The The present invention may be implemented in any type of wireless Be implemented communication system. By way of example, the present invention in any type of 802 system or any other Type of wireless communication system can be implemented. The The present invention may also be implemented in software or as one on one Processor running application to be implemented. The present The invention may further be implemented on an integrated circuit, such as an application specific integrated circuit (ASIC), several integrated circuits, a Logically Programmable Gate Array (LPGA), several LPGAs, discrete components, or a combination (or integrated) r Circuit (s), LPGA (s) and discrete component (s) implemented become.

According to the invention becomes a mesh point (MP) for configured the use in a wireless communication system such that he Sends administrative information. The MP comprises a transmitter which is such is configured that he sends a management frame to another MP which specifies a destination MP and a source MP, a receiver that configures so is that he Management frame receives from another MP, and one with the sender and the receiver connected processor that works with both the receiver and the transmitter in Communication is. The processor is configured to receive the Transmitter controls such that he Management frame sends. The administrative framework contains at least a media access control (MAC) address of a destination MP.

Even though the features and elements of the present invention in the preferred embodiments can be described in certain combinations, each feature or element alone (without the other features and elements of preferred embodiments) or in various combinations with or without other features and elements of the present invention are used.

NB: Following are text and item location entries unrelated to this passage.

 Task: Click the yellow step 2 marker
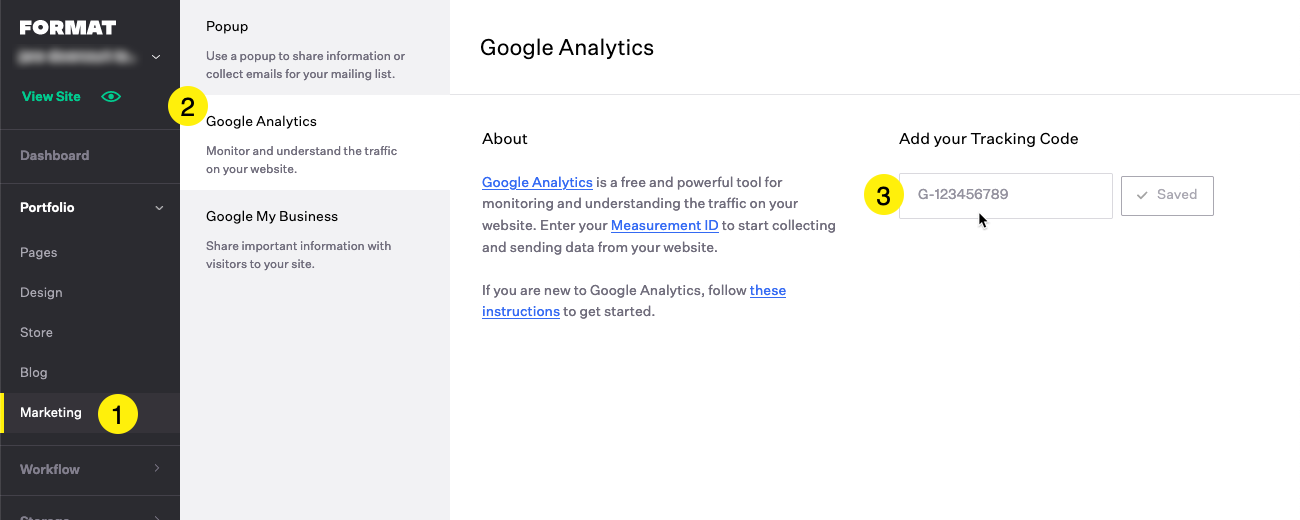pyautogui.click(x=187, y=106)
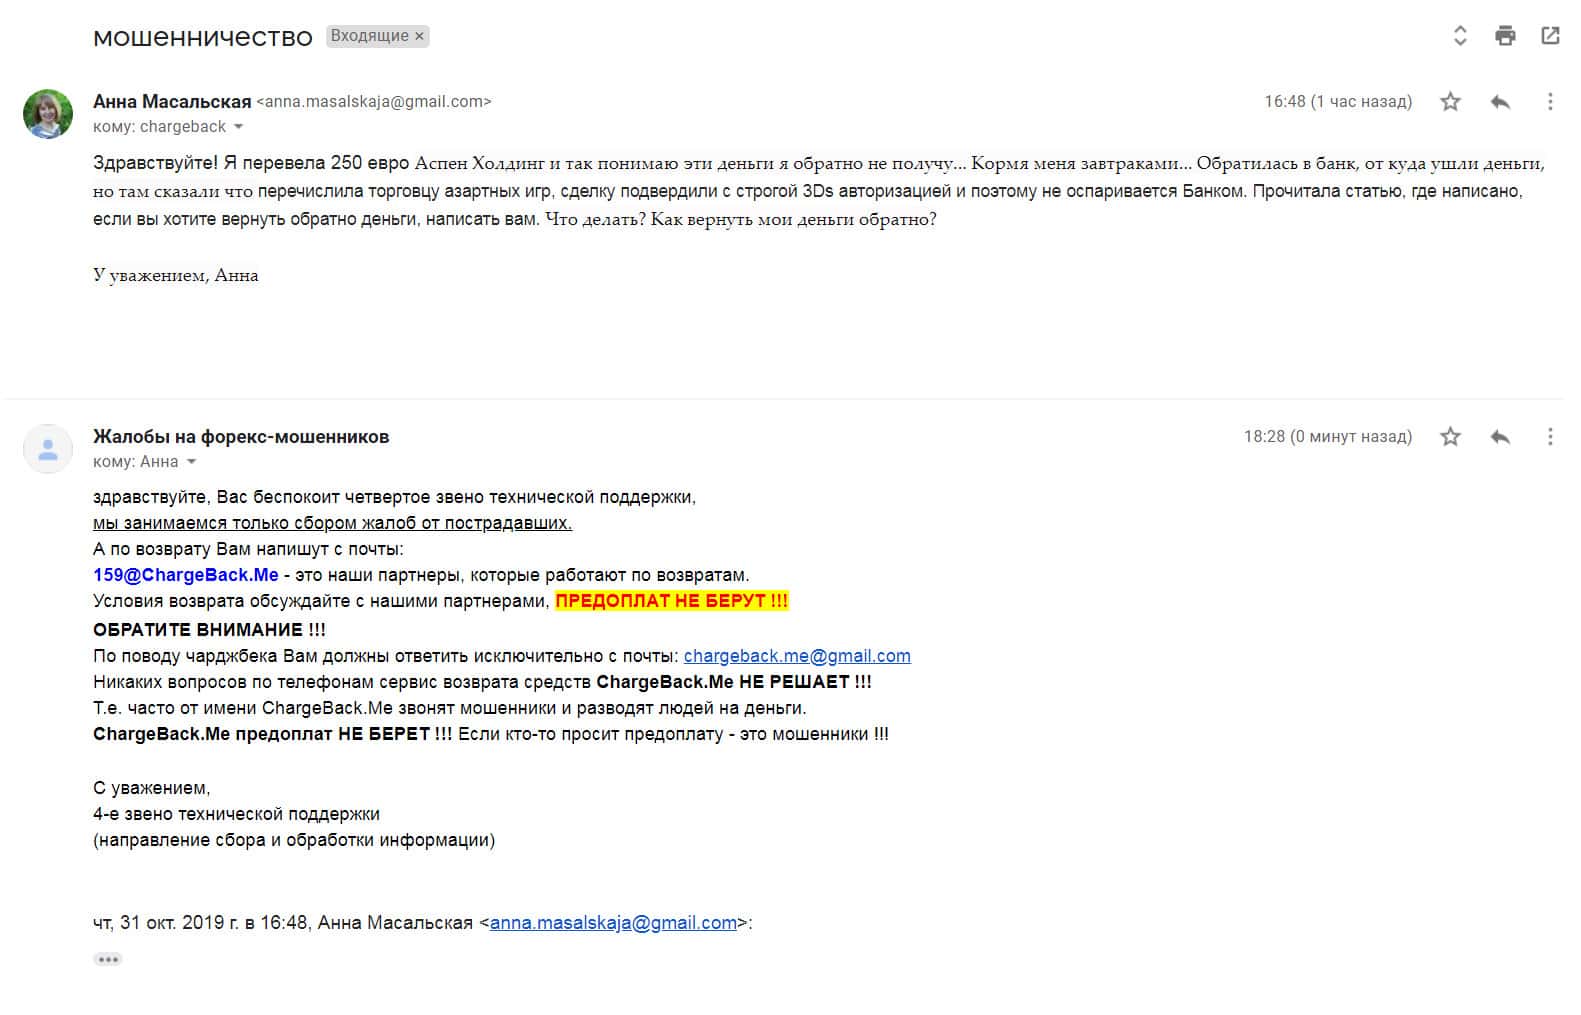The image size is (1581, 1015).
Task: Show recipient details for 'кому: Анна'
Action: click(191, 462)
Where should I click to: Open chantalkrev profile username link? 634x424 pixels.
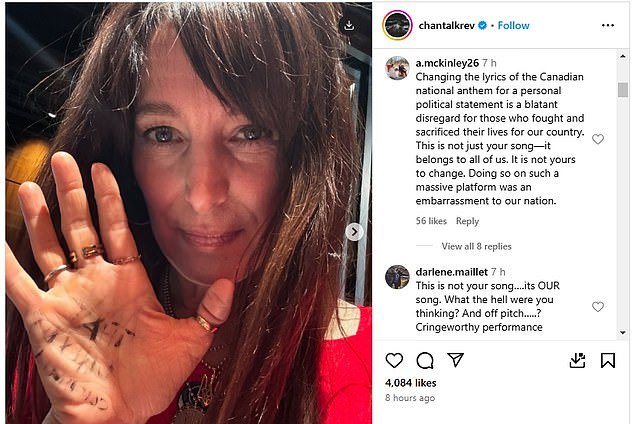[446, 25]
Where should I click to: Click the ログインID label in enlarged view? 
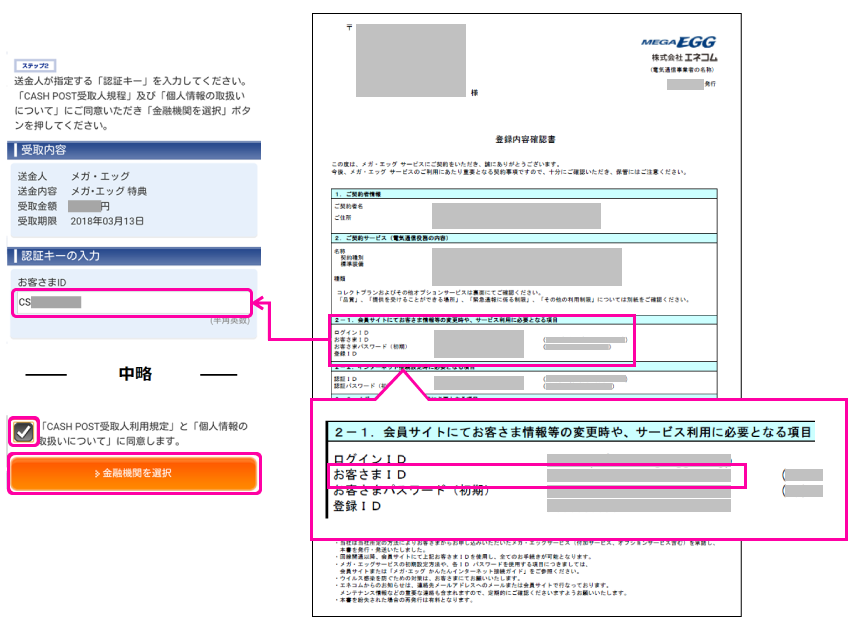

For example certain stitches in a preferred embodiment the present invention by a unique Maschenverbin tion ID characterized. However, the mesh connection can also by the Destination MP address in connection with a predetermined extension or by an independent identifier, such as a random number generated to the mesh connection to be marked. The random number can be the MAC address as a seed from which the mesh connection ID should be generated.

Claims (5)

Mesh point (MP) for use in a wireless Communication system having multiple MPs, the MP such is configured that he sends and receives a management frame, the MP comprising: one A transmitter configured to provide a management frame to another MP which sends a destination MP and a source MP indicates; a receiver, which is configured to be Receive management frame from another MP; and one with the Transmitter and the receiver connected processor that works with both the receiver and the transmitter in Communication is where the processor is configured so that he processing the management frames and controlling the sender so that he Management frame sends; and the administrative framework being at least a media access control (MAC) address of a destination MP contains. The MP of claim 1, wherein the processor further comprises is configured that he Management framework of the recipient receives. The MP of claim 1 or 2, wherein the processor further is configured so that he determines whether the MP is the target MP of a management frame, and Management frame fields updated if the MP is not the destination MP is. The MP of claim 3, wherein the processor further comprises is configured that he Management frame fields with a source MP address, a destination MP address, a sender MP address and a recipient MP address updated. The MP of any one of claims 1 to 4, wherein the processor is further configured to have a source MP of a management frame certainly.